MTT-Bench: Predicting Social Dominance in Mice via Multimodal Large Language Models
Yunquan Chen, Haoyu Chen

TL;DR
This paper introduces MTT-Bench, a benchmark for analyzing mouse social dominance using multimodal large language models, demonstrating their ability to predict hierarchy from raw behavioral videos without domain-specific training.
Contribution
The work presents a novel benchmark and fine-tunes existing multimodal models for zero-shot social dominance prediction in mice from behavioral videos.
Findings
High agreement with tube test rankings
Effective zero-shot inference on unseen behaviors
Introduces a new direction for ethology analysis
Abstract
Understanding social dominance in animal behavior is critical for neuroscience and behavioral studies.

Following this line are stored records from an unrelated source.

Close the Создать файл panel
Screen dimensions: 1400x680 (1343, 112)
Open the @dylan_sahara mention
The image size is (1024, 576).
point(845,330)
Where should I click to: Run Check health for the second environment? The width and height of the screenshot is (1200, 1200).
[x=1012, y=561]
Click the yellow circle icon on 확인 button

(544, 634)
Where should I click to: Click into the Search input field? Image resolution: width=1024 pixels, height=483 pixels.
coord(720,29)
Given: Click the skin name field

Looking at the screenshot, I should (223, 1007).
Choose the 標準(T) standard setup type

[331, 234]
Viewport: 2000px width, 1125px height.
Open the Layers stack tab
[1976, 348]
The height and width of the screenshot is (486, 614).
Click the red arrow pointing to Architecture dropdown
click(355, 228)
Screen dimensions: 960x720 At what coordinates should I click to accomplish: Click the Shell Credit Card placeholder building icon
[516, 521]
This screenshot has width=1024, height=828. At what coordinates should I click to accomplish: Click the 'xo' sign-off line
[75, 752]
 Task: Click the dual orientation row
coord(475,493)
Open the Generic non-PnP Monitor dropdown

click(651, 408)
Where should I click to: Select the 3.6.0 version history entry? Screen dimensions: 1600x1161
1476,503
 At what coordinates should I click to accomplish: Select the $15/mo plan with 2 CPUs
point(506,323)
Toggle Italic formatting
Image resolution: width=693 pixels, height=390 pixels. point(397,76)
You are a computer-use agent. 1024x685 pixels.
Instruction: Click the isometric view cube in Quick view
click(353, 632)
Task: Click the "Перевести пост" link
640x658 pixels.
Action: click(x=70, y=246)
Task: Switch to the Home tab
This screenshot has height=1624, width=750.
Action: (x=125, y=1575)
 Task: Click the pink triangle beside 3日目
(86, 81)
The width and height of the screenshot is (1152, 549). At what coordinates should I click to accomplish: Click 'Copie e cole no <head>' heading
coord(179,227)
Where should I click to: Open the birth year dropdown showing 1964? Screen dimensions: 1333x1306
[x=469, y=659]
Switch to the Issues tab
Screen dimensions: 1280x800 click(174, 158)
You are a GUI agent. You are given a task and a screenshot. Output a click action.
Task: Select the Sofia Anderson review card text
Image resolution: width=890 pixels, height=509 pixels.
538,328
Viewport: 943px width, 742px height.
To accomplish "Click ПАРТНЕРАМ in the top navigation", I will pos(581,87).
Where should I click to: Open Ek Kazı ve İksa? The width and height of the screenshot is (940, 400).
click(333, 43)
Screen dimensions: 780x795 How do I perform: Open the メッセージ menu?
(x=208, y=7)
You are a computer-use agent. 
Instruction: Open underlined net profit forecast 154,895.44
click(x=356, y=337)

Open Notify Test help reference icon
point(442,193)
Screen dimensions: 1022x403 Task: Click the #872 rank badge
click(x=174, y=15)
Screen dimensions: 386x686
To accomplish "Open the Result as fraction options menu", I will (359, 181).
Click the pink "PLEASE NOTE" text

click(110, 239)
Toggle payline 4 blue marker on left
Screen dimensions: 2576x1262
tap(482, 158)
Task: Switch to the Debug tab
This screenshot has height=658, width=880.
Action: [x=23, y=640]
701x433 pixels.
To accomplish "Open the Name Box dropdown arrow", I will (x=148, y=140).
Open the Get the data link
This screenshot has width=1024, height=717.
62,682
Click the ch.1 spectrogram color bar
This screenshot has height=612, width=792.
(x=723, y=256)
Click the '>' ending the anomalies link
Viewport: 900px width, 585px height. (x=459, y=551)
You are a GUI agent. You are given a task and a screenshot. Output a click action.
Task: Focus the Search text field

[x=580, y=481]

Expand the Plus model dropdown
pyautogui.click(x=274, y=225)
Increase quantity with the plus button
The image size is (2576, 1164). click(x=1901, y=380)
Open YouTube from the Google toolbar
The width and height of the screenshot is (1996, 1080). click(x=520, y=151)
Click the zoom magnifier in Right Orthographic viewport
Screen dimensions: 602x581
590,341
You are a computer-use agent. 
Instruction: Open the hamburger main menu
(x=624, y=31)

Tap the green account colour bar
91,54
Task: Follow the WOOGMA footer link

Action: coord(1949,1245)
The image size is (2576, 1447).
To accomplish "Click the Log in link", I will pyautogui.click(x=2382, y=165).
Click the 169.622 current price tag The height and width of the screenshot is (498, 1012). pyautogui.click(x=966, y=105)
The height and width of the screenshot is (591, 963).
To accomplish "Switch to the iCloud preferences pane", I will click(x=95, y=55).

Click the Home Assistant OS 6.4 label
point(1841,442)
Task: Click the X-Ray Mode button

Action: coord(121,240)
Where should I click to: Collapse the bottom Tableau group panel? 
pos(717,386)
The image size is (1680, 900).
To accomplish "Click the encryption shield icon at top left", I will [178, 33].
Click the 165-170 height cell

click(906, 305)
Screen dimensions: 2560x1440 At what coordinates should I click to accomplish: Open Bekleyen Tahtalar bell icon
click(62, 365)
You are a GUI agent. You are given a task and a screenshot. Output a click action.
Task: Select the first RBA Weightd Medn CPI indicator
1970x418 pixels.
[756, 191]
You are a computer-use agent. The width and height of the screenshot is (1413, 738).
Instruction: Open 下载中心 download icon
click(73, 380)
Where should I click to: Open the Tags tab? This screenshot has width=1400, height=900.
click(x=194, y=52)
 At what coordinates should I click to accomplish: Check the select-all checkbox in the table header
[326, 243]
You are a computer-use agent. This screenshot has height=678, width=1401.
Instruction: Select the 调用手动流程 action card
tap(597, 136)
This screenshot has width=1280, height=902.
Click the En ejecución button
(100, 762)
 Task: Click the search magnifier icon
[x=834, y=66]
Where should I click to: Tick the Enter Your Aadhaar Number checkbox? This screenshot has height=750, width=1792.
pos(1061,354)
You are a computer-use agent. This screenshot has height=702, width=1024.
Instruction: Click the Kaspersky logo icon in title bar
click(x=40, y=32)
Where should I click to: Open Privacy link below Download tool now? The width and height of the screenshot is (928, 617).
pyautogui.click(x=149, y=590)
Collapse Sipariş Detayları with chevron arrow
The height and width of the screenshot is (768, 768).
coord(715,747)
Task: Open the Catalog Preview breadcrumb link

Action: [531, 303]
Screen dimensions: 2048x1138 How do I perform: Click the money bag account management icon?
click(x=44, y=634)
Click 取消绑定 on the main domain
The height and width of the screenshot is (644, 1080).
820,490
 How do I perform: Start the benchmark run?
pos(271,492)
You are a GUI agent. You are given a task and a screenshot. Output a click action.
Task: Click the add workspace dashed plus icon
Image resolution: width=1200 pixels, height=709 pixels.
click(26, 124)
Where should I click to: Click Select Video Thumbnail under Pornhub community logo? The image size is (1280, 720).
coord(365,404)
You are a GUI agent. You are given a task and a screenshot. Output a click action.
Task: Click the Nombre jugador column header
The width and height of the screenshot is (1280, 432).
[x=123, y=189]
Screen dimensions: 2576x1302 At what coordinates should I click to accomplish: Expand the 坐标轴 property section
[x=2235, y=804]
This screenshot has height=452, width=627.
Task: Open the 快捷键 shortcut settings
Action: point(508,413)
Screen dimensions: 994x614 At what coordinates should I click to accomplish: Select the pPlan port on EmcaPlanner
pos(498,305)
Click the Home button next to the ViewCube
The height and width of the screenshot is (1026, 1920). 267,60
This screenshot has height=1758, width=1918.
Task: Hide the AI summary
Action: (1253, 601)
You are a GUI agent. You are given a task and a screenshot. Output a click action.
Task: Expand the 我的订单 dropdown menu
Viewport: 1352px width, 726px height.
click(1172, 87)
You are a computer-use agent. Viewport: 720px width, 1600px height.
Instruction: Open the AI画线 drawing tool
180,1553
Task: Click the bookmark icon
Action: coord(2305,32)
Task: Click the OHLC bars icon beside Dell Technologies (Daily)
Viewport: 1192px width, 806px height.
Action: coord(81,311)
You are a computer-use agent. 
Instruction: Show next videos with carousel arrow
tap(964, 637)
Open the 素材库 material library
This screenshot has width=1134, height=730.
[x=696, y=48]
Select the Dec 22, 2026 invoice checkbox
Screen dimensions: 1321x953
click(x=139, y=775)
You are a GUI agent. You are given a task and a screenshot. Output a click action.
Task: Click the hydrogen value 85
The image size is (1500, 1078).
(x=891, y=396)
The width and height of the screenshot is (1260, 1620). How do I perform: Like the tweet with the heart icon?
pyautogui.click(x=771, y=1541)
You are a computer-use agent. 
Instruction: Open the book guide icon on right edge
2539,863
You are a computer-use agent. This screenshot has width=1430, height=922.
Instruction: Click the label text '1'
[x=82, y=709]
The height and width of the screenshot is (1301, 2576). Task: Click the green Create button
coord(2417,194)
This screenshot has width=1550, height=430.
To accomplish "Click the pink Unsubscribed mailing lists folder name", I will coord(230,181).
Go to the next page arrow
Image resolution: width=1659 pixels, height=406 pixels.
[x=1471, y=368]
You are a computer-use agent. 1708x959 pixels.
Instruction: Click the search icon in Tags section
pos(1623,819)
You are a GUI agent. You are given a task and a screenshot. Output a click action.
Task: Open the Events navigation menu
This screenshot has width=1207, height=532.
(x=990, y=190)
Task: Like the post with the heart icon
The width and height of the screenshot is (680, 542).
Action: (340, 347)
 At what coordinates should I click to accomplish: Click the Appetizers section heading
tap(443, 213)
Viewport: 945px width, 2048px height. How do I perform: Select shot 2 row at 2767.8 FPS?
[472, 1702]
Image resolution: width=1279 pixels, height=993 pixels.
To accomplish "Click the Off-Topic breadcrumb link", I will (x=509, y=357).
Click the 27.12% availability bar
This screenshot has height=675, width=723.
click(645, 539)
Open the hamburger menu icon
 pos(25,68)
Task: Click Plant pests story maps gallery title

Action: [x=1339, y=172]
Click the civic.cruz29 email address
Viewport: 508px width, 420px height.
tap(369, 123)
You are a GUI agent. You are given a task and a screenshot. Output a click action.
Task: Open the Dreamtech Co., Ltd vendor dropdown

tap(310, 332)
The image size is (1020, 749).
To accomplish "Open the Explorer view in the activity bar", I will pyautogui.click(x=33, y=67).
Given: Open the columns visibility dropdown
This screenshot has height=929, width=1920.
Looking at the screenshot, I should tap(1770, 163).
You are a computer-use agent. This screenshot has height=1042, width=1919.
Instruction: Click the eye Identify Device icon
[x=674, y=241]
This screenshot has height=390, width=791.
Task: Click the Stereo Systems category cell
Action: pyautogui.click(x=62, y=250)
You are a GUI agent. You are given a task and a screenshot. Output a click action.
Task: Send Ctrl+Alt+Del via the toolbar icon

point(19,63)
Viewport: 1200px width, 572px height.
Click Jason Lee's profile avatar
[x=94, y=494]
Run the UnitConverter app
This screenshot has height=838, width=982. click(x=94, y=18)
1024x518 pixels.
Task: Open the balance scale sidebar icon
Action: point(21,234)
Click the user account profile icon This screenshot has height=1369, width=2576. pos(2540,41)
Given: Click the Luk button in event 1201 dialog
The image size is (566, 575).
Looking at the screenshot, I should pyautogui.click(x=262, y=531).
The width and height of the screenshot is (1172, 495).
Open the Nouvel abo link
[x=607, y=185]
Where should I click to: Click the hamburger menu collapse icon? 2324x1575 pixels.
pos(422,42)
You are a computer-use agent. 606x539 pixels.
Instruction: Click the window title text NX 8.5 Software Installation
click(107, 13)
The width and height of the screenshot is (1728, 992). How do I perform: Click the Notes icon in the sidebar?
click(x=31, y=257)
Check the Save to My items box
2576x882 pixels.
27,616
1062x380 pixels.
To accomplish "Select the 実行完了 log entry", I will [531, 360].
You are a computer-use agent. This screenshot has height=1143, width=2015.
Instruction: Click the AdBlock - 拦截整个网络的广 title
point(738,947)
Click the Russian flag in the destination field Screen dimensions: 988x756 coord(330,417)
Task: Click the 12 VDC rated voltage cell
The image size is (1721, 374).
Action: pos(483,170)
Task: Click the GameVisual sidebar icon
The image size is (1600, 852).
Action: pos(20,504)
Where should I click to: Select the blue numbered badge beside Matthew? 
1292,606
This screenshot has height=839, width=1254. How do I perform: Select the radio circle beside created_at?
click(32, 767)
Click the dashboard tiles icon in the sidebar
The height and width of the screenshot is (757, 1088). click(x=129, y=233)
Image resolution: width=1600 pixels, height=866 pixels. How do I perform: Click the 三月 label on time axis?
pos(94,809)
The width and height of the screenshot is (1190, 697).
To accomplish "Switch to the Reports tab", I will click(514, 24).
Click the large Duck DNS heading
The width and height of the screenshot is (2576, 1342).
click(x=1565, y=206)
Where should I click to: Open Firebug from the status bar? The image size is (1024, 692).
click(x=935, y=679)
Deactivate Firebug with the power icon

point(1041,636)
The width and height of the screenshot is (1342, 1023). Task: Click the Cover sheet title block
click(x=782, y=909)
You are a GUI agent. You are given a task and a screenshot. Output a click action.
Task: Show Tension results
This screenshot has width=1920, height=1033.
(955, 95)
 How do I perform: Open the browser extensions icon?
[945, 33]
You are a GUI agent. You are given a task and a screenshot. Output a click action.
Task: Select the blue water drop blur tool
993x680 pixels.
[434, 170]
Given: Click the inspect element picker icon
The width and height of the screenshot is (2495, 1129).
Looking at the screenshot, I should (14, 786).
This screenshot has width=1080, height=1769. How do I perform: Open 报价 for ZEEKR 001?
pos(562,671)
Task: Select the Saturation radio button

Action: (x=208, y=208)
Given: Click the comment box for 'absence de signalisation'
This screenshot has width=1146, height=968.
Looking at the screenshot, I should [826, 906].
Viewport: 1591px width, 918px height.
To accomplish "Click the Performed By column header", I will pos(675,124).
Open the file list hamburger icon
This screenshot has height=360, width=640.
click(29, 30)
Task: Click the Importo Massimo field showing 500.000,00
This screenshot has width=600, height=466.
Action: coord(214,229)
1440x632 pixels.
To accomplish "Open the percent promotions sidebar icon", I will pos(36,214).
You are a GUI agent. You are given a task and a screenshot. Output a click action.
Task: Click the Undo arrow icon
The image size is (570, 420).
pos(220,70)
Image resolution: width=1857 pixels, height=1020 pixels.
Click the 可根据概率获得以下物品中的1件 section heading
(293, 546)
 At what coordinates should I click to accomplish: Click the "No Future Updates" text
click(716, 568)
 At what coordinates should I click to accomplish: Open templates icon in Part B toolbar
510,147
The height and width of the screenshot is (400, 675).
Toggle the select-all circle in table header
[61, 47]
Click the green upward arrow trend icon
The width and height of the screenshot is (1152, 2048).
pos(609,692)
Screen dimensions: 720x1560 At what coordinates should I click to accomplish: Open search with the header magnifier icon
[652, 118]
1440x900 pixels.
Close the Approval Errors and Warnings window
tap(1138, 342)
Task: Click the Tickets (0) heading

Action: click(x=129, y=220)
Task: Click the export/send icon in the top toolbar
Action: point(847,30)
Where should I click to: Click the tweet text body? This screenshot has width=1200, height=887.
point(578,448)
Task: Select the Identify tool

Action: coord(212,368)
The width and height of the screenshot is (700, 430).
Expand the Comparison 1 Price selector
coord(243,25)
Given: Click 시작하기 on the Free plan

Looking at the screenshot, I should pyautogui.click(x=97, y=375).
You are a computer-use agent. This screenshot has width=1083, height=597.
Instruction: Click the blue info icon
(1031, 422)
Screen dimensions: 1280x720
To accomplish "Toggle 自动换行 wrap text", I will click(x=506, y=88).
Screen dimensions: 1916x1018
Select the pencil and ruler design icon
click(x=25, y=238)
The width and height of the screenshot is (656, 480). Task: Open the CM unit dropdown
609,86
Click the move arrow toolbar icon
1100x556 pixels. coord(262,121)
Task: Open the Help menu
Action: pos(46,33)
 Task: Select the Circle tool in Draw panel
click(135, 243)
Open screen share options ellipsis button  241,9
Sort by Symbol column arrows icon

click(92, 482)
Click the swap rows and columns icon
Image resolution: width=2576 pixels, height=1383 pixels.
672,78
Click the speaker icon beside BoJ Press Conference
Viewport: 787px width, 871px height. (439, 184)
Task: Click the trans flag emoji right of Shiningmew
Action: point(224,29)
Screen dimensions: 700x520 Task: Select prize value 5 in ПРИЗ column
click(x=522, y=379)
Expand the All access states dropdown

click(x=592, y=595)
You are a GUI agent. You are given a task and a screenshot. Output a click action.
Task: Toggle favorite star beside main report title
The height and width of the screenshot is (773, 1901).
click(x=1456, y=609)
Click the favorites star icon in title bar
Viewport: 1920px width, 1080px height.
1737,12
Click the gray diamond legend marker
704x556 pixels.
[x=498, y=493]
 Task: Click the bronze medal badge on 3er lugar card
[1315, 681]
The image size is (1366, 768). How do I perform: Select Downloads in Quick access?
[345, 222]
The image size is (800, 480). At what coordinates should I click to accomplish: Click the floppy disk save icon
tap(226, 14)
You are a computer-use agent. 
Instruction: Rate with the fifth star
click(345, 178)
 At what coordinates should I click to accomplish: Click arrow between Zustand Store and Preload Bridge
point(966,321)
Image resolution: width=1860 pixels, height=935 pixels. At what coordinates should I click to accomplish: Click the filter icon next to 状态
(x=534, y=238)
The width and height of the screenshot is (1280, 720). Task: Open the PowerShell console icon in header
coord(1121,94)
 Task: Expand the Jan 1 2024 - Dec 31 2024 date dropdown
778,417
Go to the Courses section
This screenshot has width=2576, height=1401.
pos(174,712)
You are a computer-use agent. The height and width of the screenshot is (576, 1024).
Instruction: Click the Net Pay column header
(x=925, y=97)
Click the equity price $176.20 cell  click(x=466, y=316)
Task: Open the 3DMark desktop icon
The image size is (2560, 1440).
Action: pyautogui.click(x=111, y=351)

In this work, we explore the capability of Multimodal Large Language Models(MLLMs) to analyze raw behavioral video of mice and predict their dominance hierarchy. We introduce MTT-Bench, a novel benchmark comprising annotated videos of pairwise mouse interactions for Mouse Tube Test analysis. Building on existing MLLM architectures, we fine-tune these models to perform zero-shot inference on unseen behavioral sequences, predicting social dominance without explicit labels during testing. Our framework demonstrates promising results, showing high agreement with tube test rankings. This work opens a new direction for applying foundation models to ethology and social behavior analysis, without the need to design domain-specific models.